* TO BE DONE: Rewrite the entries from the line containing "Task: Open the Artists menu item" through the line containing "Click the Friday, Oct", inclusive, changing "At what coordinates should I click to accomplish" to "Where should I click to complete" and leaving everything else unchanged.

━━━━━━━━━━━━━━━━━━━━━━━━━━━━━━

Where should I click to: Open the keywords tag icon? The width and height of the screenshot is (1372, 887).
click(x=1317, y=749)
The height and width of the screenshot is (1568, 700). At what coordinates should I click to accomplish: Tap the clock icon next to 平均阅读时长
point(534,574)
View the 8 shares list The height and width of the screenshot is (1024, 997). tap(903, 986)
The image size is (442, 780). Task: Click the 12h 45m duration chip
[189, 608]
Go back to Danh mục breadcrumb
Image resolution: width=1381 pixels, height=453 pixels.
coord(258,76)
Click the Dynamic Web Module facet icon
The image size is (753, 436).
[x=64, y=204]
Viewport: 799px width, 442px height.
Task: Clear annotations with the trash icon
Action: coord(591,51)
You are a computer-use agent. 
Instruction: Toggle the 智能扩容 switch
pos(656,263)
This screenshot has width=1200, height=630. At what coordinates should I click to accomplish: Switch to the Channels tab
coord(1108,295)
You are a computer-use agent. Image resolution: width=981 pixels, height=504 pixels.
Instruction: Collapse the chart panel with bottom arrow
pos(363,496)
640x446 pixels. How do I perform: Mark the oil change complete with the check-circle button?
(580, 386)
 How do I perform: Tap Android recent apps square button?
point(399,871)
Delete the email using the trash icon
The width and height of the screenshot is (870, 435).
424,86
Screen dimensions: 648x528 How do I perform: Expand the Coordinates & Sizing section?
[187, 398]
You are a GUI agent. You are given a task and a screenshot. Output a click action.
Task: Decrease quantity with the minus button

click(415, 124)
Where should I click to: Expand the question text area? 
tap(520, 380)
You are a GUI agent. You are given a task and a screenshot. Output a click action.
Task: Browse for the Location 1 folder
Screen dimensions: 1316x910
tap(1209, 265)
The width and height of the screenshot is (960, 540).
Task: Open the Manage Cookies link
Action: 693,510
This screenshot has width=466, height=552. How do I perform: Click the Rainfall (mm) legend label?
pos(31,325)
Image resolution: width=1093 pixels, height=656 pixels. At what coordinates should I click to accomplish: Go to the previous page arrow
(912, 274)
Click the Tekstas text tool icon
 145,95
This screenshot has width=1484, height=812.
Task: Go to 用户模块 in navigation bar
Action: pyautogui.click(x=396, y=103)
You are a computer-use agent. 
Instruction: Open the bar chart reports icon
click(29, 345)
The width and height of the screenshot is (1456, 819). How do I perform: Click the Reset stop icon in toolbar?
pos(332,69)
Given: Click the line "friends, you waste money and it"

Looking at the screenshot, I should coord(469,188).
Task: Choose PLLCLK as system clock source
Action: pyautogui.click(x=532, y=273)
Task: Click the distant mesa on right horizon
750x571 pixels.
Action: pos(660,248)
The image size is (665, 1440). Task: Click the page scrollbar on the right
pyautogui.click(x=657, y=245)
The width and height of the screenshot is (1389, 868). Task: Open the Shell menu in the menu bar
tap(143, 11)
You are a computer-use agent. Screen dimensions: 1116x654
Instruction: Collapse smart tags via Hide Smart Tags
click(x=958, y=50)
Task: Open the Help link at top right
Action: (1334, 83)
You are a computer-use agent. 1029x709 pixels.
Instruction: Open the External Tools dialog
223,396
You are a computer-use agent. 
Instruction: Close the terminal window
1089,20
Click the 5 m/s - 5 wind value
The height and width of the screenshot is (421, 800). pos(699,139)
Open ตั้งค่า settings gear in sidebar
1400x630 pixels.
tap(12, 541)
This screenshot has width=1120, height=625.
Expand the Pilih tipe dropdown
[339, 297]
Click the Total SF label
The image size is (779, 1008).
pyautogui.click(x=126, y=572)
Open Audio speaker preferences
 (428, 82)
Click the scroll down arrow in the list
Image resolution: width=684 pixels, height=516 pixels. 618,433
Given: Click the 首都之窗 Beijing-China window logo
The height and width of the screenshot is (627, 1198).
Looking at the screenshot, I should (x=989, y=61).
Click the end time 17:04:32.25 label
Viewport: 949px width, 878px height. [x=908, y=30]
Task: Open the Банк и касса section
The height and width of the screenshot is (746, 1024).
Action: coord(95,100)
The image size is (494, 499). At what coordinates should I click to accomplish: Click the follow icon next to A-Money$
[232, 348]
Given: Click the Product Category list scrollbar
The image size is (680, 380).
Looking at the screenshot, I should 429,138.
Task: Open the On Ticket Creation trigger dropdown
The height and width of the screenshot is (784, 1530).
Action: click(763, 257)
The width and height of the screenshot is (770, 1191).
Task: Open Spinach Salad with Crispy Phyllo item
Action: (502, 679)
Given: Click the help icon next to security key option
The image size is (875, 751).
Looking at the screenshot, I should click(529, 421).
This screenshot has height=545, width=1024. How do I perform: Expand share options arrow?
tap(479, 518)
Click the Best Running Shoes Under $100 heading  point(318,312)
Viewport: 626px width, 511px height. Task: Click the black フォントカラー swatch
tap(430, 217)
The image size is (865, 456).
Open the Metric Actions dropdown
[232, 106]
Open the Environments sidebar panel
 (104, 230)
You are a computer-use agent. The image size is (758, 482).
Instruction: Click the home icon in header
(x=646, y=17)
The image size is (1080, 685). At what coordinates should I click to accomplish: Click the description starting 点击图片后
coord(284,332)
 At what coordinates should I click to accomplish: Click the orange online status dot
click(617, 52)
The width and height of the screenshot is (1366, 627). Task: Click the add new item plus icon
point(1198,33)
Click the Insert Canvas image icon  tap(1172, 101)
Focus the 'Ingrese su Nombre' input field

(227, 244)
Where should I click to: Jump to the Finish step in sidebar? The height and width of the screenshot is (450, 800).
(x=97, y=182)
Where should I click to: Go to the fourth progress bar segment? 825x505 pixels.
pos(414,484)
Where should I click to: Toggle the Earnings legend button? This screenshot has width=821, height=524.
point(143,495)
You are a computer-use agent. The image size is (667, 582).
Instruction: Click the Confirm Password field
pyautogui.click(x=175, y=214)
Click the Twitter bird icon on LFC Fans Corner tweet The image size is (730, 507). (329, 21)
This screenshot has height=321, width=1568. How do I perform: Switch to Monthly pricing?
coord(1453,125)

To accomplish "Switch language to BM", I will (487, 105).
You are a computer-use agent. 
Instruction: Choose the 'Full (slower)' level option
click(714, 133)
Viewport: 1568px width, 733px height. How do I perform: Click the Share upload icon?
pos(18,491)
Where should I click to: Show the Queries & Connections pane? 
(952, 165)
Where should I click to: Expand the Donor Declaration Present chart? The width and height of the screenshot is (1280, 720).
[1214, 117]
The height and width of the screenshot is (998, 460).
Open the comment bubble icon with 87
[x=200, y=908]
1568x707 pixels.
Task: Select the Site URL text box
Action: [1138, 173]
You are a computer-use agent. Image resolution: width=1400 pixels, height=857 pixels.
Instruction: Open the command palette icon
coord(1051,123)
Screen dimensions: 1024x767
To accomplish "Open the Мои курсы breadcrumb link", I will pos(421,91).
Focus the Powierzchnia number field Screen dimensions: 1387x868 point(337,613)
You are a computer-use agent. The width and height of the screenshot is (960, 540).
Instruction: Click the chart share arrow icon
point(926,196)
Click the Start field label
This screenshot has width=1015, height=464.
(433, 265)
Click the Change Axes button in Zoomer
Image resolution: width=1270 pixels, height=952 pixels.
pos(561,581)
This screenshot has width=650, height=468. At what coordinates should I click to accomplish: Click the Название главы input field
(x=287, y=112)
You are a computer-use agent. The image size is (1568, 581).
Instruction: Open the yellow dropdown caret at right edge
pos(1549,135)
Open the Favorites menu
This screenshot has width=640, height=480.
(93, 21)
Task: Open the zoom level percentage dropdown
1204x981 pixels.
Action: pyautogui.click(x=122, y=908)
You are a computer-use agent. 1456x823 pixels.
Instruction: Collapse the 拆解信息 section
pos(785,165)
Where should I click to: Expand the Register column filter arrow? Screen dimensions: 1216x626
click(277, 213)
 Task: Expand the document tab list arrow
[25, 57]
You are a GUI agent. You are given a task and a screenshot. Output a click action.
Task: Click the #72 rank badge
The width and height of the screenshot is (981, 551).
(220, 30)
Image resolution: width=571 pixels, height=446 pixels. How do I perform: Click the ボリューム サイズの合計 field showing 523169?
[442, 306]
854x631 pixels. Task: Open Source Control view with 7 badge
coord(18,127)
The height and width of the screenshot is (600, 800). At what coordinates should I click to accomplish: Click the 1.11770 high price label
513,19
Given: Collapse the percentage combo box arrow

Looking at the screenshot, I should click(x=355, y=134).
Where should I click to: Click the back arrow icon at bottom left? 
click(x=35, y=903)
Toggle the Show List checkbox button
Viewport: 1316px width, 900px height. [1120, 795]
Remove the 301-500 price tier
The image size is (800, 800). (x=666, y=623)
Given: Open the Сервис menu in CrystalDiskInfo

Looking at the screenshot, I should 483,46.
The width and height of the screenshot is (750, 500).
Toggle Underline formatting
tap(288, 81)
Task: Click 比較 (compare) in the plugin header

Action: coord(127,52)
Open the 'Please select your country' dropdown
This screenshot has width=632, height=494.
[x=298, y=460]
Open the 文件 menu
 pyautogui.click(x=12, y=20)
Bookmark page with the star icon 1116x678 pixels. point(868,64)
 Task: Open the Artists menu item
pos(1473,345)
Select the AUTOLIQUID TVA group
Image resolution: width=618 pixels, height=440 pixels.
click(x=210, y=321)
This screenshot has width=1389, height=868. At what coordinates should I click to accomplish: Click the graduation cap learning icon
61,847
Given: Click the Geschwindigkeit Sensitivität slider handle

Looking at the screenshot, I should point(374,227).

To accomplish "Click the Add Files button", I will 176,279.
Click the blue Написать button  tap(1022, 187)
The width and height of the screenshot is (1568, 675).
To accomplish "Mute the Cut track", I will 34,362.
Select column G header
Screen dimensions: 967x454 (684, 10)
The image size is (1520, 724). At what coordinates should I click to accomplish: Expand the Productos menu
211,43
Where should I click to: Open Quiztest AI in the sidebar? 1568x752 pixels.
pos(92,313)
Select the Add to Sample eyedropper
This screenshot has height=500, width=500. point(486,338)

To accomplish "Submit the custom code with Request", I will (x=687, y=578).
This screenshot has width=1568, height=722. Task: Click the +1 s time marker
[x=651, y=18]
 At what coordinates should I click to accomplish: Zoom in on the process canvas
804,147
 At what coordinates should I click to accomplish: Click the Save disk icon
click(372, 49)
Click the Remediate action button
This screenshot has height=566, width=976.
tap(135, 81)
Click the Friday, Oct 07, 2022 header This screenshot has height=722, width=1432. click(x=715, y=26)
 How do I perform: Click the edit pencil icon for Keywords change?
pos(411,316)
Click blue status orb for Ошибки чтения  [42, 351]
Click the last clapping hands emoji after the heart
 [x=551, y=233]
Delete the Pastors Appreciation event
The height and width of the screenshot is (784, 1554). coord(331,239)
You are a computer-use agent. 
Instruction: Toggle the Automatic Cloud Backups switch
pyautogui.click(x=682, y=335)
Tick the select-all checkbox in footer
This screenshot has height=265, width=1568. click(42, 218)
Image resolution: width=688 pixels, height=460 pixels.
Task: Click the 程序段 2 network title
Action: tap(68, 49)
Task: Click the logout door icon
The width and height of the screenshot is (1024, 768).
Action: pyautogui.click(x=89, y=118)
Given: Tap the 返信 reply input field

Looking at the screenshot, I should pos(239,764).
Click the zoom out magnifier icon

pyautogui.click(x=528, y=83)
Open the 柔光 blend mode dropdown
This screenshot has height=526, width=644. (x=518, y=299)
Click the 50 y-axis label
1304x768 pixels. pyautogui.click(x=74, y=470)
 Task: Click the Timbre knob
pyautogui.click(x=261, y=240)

━━━━━━━━━━━━━━━━━━━━━━━━━━━━━━

* OUTPUT OF THE TASK:
 Task: Open the Artists menu item
pos(1473,345)
Select the AUTOLIQUID TVA group
Image resolution: width=618 pixels, height=440 pixels.
click(x=210, y=321)
This screenshot has width=1389, height=868. Where should I click to complete: Click the graduation cap learning icon
61,847
Given: Click the Geschwindigkeit Sensitivität slider handle

Looking at the screenshot, I should point(374,227).

To accomplish "Click the Add Files button", I will 176,279.
Click the blue Написать button  tap(1022, 187)
The width and height of the screenshot is (1568, 675).
To accomplish "Mute the Cut track", I will 34,362.
Select column G header
Screen dimensions: 967x454 (684, 10)
The image size is (1520, 724). Where should I click to complete: Expand the Productos menu
211,43
Where should I click to: Open Quiztest AI in the sidebar? 1568x752 pixels.
pos(92,313)
Select the Add to Sample eyedropper
This screenshot has height=500, width=500. point(486,338)

To accomplish "Submit the custom code with Request", I will (x=687, y=578).
This screenshot has width=1568, height=722. Task: Click the +1 s time marker
[x=651, y=18]
 Where should I click to complete: Zoom in on the process canvas
804,147
 Where should I click to complete: Click the Save disk icon
click(372, 49)
Click the Remediate action button
This screenshot has height=566, width=976.
tap(135, 81)
Click the Friday, Oct 07, 2022 header This screenshot has height=722, width=1432. click(x=715, y=26)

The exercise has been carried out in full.